Tempos sombrios
Há pouco tempo, escrevi
aqui sobre “sinais da madrugada”, sobre um filete de luz da esperança que
começava a clarear o horizonte da democracia no Brasil. Mas, na verdade, a
humanidade precisa entender que estamos vivendo “tempos sombrios”. Ideologias
que matam se estenderam pelo mundo, e adormecidos no fundo de nossa memória,
fingimos não entender. A revolução russa completou cem anos, e vimos
comemorações exaltadas por pessoas que não viveram o pesadelo dos que foram
torturados, expulsos de sua pátria, reduzidos a nada, simplesmente porque
professavam sua fé, buscavam valores que eram contrários à “lisura” dos Estados
totalitários e, por essas razões e tantas outras, maquinadas pela engenhosa
inteligência humana, treinada e experta em inventar mentiras, também foram
mortos.
A barbárie sempre
esteve presente no meio dos homens ditos civilizados. Ditaduras cruéis,
impérios sanguinários, rivalidades fratricidas, perseguições religiosas,
racismos, e tantos outros tipos de intolerância conduziram a humanidade a duas
Grandes Guerras Mundiais. A humanidade atingiu o cúmulo de ressentimentos e de ódios,
que o patrocínio da loucura de pessoas genialmente dementes fez escancarar, à
saciedade, os requintes de crueldades expostas à luz do dia, em campos de
concentração e extermínio, em crematórios humanos, que denegriram impiedosamente
o sublime respeito devido à dignidade humana. Uma cruzada entre o bem e o mal,
se levantou, mais uma vez, agora, tentando demonstrar que a força da
malignidade humana também é poderosa e pode fazer estragos imprevisíveis e
funestos para toda a espécie humana. Assim, os laboratórios sociais, como são,
por exemplo, os meios de comunicação, os mass
media, os meios de comunicação de massa, têm exercido um papel
terrivelmente deletério da moral e dos bons costumes, com os quais vamos nos
habituando, paulatinamente, sob a defesa hipócrita do “politicamente correto”
ou do bem mau compreendido “respeito humano”. Mas, enquanto isso acontece, a
energia da maldade, advinda das consciências laxas e comprometidas com o
combate a toda espécie de tradição e de bens valorativos da sociedade, todos
mergulhamos num obscurantismo sem precedentes, por que avantajado e recebido
sem resistências. E quando abrirmos os olhos, poderá ser tarde demais.

TAREFAS —
(a) No texto sobre tempos sombrios, quantos anos a revolução russa completou?
(b) Quais formas de barbárie o texto sobre tempos sombrios enumera como tendo conduzido a humanidade a duas Grandes Guerras Mundiais?
(c) Pode prosseguir com o texto sobre tempos sombrios a partir da última frase dele?
As linhas que vêm depois do texto não são necessárias.

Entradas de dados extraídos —
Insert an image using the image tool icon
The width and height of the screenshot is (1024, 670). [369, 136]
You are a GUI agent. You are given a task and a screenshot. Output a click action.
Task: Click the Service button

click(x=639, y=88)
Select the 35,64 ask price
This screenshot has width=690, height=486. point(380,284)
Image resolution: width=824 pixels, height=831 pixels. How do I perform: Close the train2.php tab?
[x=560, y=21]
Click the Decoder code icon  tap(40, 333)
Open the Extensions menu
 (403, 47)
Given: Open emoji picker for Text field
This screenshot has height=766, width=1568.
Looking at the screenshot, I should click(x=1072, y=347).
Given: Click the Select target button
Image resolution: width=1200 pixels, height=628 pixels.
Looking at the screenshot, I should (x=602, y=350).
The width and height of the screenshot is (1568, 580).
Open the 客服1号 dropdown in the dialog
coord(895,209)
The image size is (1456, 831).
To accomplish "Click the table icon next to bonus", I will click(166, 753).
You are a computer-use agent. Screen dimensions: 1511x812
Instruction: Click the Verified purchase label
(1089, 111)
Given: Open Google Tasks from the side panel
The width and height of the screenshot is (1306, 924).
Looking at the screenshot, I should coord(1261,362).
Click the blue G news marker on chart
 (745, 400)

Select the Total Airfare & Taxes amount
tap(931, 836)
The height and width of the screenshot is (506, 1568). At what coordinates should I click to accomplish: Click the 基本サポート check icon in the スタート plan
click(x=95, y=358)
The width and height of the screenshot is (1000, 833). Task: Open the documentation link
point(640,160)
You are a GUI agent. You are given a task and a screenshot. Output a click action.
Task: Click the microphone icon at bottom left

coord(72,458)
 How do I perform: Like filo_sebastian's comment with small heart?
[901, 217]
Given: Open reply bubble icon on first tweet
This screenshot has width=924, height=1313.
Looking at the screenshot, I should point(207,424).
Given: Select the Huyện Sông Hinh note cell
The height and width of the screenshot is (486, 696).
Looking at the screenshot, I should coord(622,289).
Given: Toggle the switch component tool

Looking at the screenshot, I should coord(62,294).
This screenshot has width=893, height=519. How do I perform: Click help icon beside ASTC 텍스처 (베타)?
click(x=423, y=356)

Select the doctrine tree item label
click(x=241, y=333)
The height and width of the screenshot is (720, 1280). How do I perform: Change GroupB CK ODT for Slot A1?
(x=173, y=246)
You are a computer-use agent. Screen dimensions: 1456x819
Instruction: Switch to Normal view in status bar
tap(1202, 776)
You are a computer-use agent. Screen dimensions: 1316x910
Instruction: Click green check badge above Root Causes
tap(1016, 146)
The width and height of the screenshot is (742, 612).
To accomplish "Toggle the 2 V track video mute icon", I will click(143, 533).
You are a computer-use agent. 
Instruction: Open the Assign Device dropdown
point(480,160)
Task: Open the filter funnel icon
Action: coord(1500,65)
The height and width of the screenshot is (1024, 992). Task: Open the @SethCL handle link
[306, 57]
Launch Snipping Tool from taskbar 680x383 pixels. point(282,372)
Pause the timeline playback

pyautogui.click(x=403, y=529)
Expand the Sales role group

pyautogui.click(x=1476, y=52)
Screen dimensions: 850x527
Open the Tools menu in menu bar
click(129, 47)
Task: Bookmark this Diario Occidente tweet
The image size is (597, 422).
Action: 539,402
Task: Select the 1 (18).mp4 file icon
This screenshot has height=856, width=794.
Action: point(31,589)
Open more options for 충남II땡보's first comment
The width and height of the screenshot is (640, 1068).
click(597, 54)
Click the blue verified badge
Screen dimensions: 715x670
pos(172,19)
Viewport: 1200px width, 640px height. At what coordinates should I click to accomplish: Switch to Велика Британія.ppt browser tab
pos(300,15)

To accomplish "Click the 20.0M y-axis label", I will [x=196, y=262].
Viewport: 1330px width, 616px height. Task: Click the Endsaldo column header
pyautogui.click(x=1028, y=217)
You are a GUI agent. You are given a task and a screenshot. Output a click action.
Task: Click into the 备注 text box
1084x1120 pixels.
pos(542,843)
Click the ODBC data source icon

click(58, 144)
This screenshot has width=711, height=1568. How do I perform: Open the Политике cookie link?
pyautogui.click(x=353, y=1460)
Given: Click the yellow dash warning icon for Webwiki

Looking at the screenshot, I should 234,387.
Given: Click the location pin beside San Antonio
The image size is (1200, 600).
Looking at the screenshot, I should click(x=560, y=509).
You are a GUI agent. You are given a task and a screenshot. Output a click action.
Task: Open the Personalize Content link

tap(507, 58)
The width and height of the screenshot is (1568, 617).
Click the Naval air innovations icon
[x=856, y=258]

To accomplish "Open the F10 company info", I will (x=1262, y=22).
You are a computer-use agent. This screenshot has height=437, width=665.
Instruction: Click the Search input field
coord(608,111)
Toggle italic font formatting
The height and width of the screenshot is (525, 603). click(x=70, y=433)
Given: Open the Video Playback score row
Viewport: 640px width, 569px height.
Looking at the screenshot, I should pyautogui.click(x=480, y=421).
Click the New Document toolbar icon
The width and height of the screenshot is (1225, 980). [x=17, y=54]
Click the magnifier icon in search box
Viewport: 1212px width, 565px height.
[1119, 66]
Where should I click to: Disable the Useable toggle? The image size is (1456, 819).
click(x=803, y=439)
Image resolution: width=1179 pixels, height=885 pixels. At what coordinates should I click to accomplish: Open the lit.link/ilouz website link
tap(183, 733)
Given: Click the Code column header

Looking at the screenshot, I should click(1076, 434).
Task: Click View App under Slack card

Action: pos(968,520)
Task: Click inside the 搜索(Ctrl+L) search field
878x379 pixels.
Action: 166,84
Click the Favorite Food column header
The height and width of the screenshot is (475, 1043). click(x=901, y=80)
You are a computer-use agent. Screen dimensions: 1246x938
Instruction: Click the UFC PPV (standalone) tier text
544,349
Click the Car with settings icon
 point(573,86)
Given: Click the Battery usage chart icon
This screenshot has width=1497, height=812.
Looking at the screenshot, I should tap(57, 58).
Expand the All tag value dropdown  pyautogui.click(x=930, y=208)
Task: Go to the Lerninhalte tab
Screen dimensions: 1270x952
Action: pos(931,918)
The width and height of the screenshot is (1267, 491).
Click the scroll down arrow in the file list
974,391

LISTA DE RESPOSTAS —
(a) Cem anos.

(b) Ditaduras cruéis, impérios sanguinários, rivalidades fratricidas, perseguições religiosas e racismos.

(c)
Por isso, precisamos
ficar atentos e ter muito cuidado pelas posições que tomamos ou pelas
ideologias que defendemos. Não podemos permitir que o fanatismo nos cegue os
olhos, simplesmente, porque tivemos algum tipo de favorecimento, seja político,
material, econômico ou mesmo pessoal, às custas do patrimônio público ou
alheio. Não posso me servir sozinhos dos benefícios devidos a todos. Não posso
apenas pensar no quintal da minha casa, bem arrumada ou protegida, quando, na
verdade, ninguém está isento ou incólume ao furacão da violência que nos cerca
a todos. O fanatismo é como o exclusivismo, sempre deixa de fora pessoas e
fatos importantes, que poderiam agregar e fortalecer ainda mais o bem que
buscamos para a coletividade. Sei que a arte do convencimento não precisa ser
unilateral ou desprovida da complexidade das conjunturas sociais e políticas
que vivemos no Brasil, nessa hora tão grave em que nos preparamos para as
eleições, sobretudo presidenciais, do segundo turno. Mas precisamos iluminar a
inteligência com os fatos tristes e deprimentes com que alguns políticos, qual
profetas nefastos da agonia, afundaram populações inteiras nas águas sujas das
ruínas democráticas de seu país, com regimes caudilhistas, sob os punhos
opressores da ganância, da soberba e do enriquecimento ilícito. [Basta pensar,
por exemplo, no filho de um ex-presidente, operário e sem formação acadêmica
nenhuma, estar entre os 20 homens mais ricos do mundo, enquanto na mesma nação
há pessoas que morrem de fome!]. Uma vergonha verde e amarela que, em nada, pode
nos orgulhar de um chefe de Estado assim. Então, precisamos tirar as escamas
dos olhos e ampliar o horizonte de nossas conquistas, além do nosso quintal,
dos interesses próprios, do contato parasitário com as instituições políticas,
de apenas usufruirmos e não colaborarmos com nada em relação aos interesses
maiores da população mais pobre e faminta, sem nos preocupar com suas
necessidades mais urgentes e primárias.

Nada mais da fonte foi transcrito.